Task to complete: Rewrite the stretch of the passage on deriving a decoder from an encoder from "To overcome the" through "set of parameters.", changing "kernel filters" to "convolution kernels" each time it occurs.

Quoted passage:
To overcome the above-identified and other deficiencies, implementations of the present disclosure provide a system and method that may derive the kernel filters W′ of the decoding layers of the decoder directly from corresponding kernel filters W of the convolutional layers of the encoder. In this way, the decoder may be, without training, quickly constructed based on the encoder. Experiments show that the encoder-decoder network including a decoder derived from an encoder may achieve excellent semantic image segmentation performance using a small set of parameters.

A computer system may be used to implement the disclosed system and method. FIG. 1 illustrates a system 100 for semantic image segmentation according to an implementation of the present disclosure. As shown in FIG. 1, system 100 may include a processing device 102, an accelerator circuit 104, and a memory device 106. System 100 may optionally include sensors such as, for example, an image camera 118. System 100 can be a computing system (e.g., a computing system onboard autonomous vehicles) or a system-on-a-chip (SoC). Processing device 102 can be a hardware processor such as a central processing unit (CPU), a graphic processing unit (GPU), or a general-purpose processing unit. In one implementation, processing device 102 can be programmed to perform certain tasks including the delegation of computationally-intensive tasks to accelerator circuit 104.

Excerpted data:
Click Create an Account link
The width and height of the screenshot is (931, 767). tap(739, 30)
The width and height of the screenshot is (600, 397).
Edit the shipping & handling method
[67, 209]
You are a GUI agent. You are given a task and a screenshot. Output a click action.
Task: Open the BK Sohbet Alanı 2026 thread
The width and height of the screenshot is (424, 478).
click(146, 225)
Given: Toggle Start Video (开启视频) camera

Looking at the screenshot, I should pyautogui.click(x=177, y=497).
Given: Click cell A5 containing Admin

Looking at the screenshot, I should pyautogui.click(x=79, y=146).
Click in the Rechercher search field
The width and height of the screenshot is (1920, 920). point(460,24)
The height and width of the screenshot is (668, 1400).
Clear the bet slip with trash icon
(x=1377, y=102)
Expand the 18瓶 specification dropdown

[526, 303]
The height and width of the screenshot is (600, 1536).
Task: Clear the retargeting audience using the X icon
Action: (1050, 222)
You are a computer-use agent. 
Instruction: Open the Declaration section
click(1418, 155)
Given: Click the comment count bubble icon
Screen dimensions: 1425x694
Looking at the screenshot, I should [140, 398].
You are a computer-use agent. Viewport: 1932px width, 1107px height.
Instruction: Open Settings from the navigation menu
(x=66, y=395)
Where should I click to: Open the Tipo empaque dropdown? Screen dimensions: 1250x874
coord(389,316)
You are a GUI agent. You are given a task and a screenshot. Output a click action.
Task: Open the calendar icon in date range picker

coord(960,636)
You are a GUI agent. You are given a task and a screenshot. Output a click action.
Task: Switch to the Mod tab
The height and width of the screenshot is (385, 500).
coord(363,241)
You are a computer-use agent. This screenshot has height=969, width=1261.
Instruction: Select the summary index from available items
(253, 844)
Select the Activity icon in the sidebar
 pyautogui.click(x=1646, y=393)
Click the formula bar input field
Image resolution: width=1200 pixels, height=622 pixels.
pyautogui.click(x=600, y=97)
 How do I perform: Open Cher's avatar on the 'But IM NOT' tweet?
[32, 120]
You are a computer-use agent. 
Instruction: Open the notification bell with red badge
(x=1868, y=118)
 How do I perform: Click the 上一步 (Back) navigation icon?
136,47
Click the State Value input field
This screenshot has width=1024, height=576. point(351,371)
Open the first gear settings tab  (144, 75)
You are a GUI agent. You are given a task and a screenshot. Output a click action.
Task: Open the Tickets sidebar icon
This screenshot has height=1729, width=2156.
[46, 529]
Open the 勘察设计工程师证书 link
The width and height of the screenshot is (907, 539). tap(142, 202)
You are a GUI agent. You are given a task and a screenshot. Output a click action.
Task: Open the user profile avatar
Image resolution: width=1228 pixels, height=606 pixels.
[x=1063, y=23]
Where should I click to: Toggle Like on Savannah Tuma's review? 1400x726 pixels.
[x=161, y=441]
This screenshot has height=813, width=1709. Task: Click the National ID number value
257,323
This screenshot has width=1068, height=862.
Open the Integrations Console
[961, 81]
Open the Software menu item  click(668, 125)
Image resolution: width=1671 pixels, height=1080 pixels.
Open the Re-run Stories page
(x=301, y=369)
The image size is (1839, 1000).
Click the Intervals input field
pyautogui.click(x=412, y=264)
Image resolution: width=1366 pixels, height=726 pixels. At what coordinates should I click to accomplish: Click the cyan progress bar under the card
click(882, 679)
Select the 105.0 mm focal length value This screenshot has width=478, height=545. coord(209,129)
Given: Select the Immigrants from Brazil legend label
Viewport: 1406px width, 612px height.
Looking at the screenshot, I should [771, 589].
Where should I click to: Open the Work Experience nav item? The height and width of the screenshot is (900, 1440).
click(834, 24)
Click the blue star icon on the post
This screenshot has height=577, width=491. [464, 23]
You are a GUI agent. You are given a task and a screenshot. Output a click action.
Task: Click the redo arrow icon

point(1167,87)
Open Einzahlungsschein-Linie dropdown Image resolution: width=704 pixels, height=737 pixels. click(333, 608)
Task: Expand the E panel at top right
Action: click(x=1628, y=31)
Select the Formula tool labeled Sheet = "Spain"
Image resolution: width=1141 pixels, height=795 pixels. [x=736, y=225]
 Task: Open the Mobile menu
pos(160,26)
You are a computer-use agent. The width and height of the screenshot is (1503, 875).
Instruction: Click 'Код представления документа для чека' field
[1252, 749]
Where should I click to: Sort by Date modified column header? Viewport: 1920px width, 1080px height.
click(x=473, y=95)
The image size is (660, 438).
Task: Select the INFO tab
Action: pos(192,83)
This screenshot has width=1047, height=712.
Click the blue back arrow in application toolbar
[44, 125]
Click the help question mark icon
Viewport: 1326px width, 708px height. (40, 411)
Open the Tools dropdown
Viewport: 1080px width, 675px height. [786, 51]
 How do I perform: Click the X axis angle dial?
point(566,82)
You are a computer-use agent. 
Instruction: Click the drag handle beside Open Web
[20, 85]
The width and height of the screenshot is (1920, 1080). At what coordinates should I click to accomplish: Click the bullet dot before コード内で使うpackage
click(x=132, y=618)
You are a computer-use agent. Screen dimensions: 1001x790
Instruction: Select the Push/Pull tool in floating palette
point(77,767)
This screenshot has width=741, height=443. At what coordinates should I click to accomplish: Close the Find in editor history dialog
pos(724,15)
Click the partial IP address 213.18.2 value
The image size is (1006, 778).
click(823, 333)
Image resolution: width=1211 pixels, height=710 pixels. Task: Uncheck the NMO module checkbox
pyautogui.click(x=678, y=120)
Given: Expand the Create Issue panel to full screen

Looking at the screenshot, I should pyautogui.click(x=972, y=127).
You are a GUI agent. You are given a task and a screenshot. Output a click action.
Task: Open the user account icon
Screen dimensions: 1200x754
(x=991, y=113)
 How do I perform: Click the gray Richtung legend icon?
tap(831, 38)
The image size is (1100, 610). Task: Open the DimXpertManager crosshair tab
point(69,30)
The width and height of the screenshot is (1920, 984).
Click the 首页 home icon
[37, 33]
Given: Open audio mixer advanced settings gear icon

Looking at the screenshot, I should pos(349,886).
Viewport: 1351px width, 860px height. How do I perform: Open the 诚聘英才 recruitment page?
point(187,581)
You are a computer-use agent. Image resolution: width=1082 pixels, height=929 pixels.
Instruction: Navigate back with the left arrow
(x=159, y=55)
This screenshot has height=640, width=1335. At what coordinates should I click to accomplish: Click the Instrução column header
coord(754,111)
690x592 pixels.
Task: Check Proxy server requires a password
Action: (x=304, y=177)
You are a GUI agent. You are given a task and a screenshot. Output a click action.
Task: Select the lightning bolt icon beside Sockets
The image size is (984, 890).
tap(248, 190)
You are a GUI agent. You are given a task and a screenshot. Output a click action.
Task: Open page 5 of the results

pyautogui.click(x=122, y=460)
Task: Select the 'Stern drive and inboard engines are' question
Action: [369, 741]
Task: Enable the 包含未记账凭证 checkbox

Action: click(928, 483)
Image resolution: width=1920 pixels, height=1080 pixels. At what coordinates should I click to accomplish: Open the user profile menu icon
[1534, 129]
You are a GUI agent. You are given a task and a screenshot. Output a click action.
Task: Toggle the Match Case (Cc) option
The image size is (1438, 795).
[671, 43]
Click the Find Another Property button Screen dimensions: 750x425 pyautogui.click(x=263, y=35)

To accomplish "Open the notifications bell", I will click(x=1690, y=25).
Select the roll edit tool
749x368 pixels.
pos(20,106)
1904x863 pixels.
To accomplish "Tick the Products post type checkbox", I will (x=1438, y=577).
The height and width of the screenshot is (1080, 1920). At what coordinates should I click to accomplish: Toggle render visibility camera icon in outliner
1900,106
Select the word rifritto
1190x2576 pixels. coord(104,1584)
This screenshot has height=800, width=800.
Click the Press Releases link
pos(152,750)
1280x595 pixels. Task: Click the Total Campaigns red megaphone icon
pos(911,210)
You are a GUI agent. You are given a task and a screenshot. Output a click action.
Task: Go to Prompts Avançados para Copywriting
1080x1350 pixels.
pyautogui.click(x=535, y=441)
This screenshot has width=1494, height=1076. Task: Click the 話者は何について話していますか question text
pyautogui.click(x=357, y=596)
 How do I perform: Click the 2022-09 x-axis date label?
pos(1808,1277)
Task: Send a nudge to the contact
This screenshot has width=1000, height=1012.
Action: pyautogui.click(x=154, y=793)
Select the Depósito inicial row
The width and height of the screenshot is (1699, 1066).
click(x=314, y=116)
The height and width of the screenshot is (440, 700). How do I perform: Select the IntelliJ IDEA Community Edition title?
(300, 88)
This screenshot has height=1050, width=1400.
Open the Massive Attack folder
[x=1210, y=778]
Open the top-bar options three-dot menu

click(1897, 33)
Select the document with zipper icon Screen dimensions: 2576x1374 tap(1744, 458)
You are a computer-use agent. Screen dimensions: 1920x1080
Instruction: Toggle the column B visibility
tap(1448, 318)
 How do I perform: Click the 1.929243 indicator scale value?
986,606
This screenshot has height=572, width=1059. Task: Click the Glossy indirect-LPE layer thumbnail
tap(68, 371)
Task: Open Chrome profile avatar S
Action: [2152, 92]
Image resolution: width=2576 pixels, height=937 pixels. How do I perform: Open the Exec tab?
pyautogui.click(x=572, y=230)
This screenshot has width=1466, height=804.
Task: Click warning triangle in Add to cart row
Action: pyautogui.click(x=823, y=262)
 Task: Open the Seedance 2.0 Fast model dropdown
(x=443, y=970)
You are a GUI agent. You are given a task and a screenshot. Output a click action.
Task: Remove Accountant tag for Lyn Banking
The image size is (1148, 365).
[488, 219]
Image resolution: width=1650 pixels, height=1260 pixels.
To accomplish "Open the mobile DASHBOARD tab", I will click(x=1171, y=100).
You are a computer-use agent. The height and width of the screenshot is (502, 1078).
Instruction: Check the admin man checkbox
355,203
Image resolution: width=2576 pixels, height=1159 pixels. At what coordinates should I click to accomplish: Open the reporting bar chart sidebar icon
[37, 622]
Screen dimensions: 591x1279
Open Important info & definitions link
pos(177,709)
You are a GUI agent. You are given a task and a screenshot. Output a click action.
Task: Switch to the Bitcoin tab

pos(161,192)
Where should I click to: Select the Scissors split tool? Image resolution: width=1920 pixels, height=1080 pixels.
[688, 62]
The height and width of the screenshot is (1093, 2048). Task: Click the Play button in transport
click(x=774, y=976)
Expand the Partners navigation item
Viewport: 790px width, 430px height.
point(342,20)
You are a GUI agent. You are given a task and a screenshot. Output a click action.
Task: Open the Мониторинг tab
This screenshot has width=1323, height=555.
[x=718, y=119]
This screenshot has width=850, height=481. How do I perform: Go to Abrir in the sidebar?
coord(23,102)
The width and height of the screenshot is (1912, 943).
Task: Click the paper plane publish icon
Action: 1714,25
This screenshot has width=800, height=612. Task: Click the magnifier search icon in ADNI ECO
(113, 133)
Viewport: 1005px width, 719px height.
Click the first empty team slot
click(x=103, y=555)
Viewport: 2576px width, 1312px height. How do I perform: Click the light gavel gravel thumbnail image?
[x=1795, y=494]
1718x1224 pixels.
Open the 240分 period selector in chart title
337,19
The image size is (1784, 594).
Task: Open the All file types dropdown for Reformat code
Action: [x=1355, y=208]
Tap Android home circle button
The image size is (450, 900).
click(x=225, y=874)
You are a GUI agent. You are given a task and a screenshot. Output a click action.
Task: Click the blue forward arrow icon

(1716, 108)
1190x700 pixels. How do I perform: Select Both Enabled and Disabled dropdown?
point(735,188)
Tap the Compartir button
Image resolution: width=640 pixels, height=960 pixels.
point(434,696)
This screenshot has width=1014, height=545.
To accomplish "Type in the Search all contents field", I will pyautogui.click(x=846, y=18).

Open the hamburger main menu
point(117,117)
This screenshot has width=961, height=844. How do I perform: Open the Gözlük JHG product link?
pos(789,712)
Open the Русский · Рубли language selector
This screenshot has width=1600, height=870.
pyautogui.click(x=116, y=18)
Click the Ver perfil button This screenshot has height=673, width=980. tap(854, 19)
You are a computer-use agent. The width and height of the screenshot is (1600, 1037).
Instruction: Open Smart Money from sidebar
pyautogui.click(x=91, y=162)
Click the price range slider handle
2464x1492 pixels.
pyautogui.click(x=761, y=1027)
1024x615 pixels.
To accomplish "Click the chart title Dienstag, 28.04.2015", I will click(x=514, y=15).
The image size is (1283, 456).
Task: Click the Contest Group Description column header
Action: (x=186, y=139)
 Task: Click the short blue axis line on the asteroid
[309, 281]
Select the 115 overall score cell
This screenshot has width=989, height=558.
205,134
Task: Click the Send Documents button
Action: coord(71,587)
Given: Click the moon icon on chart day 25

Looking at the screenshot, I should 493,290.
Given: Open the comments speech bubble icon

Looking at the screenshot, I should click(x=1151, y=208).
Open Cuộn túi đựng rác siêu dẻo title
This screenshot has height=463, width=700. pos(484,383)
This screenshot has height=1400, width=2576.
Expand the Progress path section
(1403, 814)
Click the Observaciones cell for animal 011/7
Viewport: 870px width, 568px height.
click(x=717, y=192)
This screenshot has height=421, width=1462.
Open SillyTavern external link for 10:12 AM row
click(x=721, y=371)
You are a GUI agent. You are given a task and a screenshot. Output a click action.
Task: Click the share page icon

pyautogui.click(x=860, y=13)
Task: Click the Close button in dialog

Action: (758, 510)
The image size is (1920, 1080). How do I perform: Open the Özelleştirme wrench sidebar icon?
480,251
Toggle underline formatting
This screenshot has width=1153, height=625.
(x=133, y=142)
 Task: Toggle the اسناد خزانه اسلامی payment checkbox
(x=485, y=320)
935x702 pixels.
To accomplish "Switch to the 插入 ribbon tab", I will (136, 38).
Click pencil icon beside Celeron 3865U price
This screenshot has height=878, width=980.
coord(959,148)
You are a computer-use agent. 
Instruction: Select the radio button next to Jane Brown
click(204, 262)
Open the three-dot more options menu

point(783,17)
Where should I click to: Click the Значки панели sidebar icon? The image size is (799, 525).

Problem solution:
To overcome the above-identified and other deficiencies, implementations of the present disclosure provide a system and method that may derive the convolution kernels W′ of the decoding layers of the decoder directly from corresponding convolution kernels W of the convolutional layers of the encoder. In this way, the decoder may be, without training, quickly constructed based on the encoder. Experiments show that the encoder-decoder network including a decoder derived from an encoder may achieve excellent semantic image segmentation performance using a small set of parameters.